It’s past midnight here in Belgrade, Serbia where I live, so it’s already August 16th – even though I have a pretty challenging relationship with this particular day in the year, it’s still my birthday. I’m 38. Seems a lot in certain ways, seems hardly enough from a different perspective… the truth is probably as always somewhere in the middle, hopefully I’m somewhere in the middle of my life path. What’s certain though is that I don’t feel 38, maybe because I spent years and years just hiding and coping. Those years are one big blur, which can be condensed into a single dot in time – for me, it’s as though that time never passed, while in reality life went far ahead without me. It’s a if I’m still in my twenties in my head, still waiting for my life to unfold, to make important decisions, to overcome these mental hurdles and start living again. Then comes August 16th again and again and puts things into their real place, reminding me that things are not as good as I try to picture them to myself, which used to hurt a lot. I would lie if I said that it doesn’t not hurt any more, it just hurts less. Every year I say that next year on this day I’ll be in some much better place, but actually both me and everybody and everything around me grow just older and things get tougher. My dad is not doing really well lately, which makes my birthday much less significant than it used to be – if I could truly make a birthday wish, it would be for him to resolve his issues and start feeling better again. This picture was taken by my dad and fully developed by him as well, and it is one of the first pictures in my life. My parents say that I always held my fists tightly closed, as if I knew I would have to battle a lot in life. This photo reminds me that 1976 was quite a long time ago, everything was done manually… and it shows you where my passion for photography came from. 🙂 He developed numerous films and photos in improvised dark rooms, he loved slides and projectors, but somehow that passion of his faded away with age and the arrival of digital photography. I developed some films and photos manually myself and I remember that I loved doing it, maybe some day I’ll show you some of that black and white work.
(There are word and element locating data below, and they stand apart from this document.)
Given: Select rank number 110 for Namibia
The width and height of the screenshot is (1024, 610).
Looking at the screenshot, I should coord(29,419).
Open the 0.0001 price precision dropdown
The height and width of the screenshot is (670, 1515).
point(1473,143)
There were many different August 16ths – many of them were spent at the seaside, some of them abroad – once in the USA, several times in Italy. Those were all quite lonely birthdays because it’s vacation time in Serbia and the famous Ferragosto week in Italy when people run away from deserted cities and towns to enjoy their holidays to the fullest. I didn’t always have a cake, but it was always a special summer day, special because I lived it in my head as such. Tomorrow will be another “specially” modest day – there were years when I thought I had to do something extra particular on that day or make some extra efforts, but in reality, I just want to relax. I want it to be a calm, good day. I didn’t manage to make a huge progress with my battles yet, but this is the first birthday I spend blogging. I hope there are many more years ahead, so maybe, just maybe next year I’ll be able to tell you that I’m in some much better place… 🙂
Till then, I can just promise that I’ll continue to fight, with my fists tightly closed as I did in those first months of my life.